■ Document section ■

Database management system (DBMS) uses the data models specifications in establishing consistency in the data management. To this end a data model must have three basic components,

  1. Data feature types to form a data structure that describe the data,

  1. Rules that establish the accuracy and maintain the structures and/or operations for validating data

  1. Data operators that process data structures that allow data manipulation.

spatial database is a type of database that is designed to store and manage spatial data, which represents objects defined in a geometric space.

Data Model

A data model is a way of demonstrating the framework or structure and relationships of data in a database. Utilised to represent, organize, and manage data in a systematic and consistent manner. Spatial data models are a critical component of geographic information systems (GIS) and are designed to facilitate the storage, retrieval, analysis, and visualization of geographic information. There are several types of spatial data models, each with its own approach to representing spatial data.

■ Written tasks ■
1/ Answer each question using the data model passage:
(a) How many basic components must a data model have?
(b) What kind of data is a spatial database designed to store and manage?
(c) Spatial data models are a critical component of what kind of system?
2/ Based on the data model passage, say yes or no to each statement, and quote the words that decide it:
(a) A DBMS uses data model specifications to establish consistency in data management.
(b) There is only one type of spatial data model.
(c) Data operators process data structures so that data can be manipulated.
The lines that come after the data model passage are separate material.

■ Raw data ■

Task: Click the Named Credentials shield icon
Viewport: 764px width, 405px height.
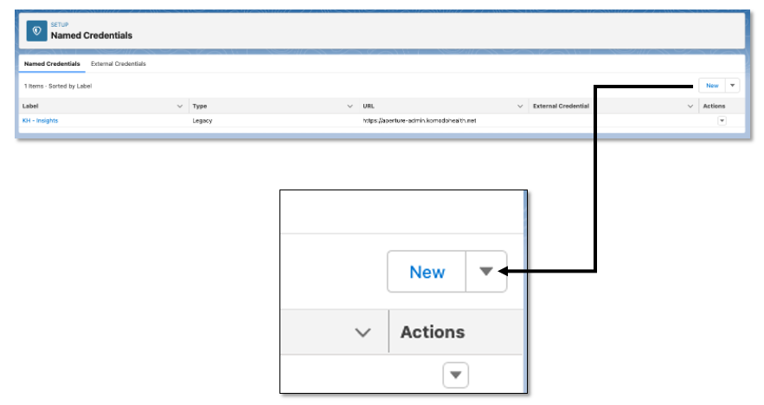Action: click(36, 30)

■ Solutions below ■
1/
(a) Three.
(b) Spatial data, which represents objects defined in a geometric space.
(c) Geographic information systems (GIS).

2/
(a) Yes: "Database management system (DBMS) uses the data models specifications in establishing consistency in the data management."
(b) No: "There are several types of spatial data models, each with its own approach to representing spatial data."
(c) Yes: "Data operators that process data structures that allow data manipulation."